### What you need to do
Copy the entire listing exactly.

· · · · · · ·

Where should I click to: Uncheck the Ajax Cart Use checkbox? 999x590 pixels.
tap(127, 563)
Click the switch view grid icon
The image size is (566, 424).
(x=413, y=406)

· · · · · · ·

### The completed task
Where should I click to: Uncheck the Ajax Cart Use checkbox? 999x590 pixels.
tap(127, 563)
Click the switch view grid icon
The image size is (566, 424).
(x=413, y=406)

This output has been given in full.